I realize that OP has already found the likely problem, but I wanted to mention one more potential cause of a buzz. Recently I had an annoying metallic overtone that I heard only on my viola A and D strings for about two days. I eventually discovered that a screw on my shoulder rest, on that side of the instrument, had come loose.
Thank you again David. That did it. I slid the tip of the toothpick towards the nut as far as it would go and the ringing sound went away. I guess next week I'll have to drive to Chicago.
A quick fix is to put a small piece of thin leather in the groove(s) of the nut. This also cures the whistling-open-E-when-slurring-from-the-A syndrome, as the open string then behaves more like a fingered note.
it may well require a new nut, you might have trouble finding a violin shop that will fit a new nut while you wait, so call ahead to try and save yourself a second trip.
Thank you for the tip Lyndon. It didn't occur to me that they could do it while I'm there.
It would be roughly an hours work and two hours for the glue to dry unless they used some kind of modern fast drying glue. I've heard some people use a drop of super glue, I only use hide glue. There is also the possibility if the strings are high enough above the fingerboard, that simple filing of the grooves could correct the problem with out fitting a new nut, in which case of course no glue would be required.
I read somewhere that a shim could be used to raise the nut. Or is that considered shoddy workmanship?
Yes, that would be cheaper, but you still have to wait for the glue to dry.

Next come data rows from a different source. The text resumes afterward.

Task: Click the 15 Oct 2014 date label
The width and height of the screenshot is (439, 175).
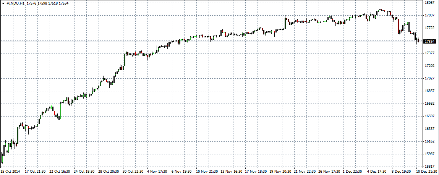Action: pos(11,172)
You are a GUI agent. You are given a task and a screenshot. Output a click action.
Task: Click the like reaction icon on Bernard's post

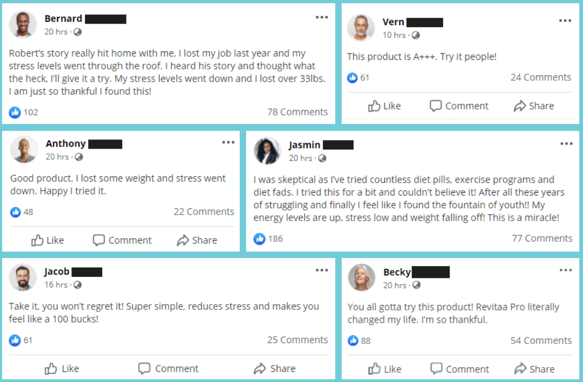pyautogui.click(x=15, y=112)
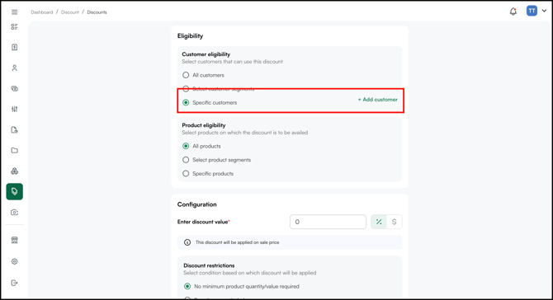Switch discount type to dollar amount

pos(395,222)
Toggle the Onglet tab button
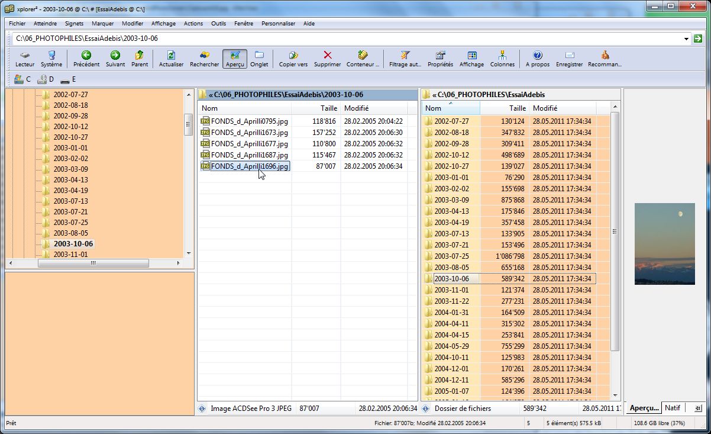The width and height of the screenshot is (711, 434). pos(259,56)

There's a story about Segovia making a recording of solo guitar pieces in the Alhambra palace in Spain. Because of two important factors - tourists wandering around in the building, and the heat - it was decided to do the recording session in the cooler, tourist-free early hours of the morning. Halfway through the session, several takes had to be scrapped because of a faint random buzz that was ruining the sound. After a thorough investigation, the source of the buzz was found to be a button on the great man's cardigan rattling against the back of the guitar.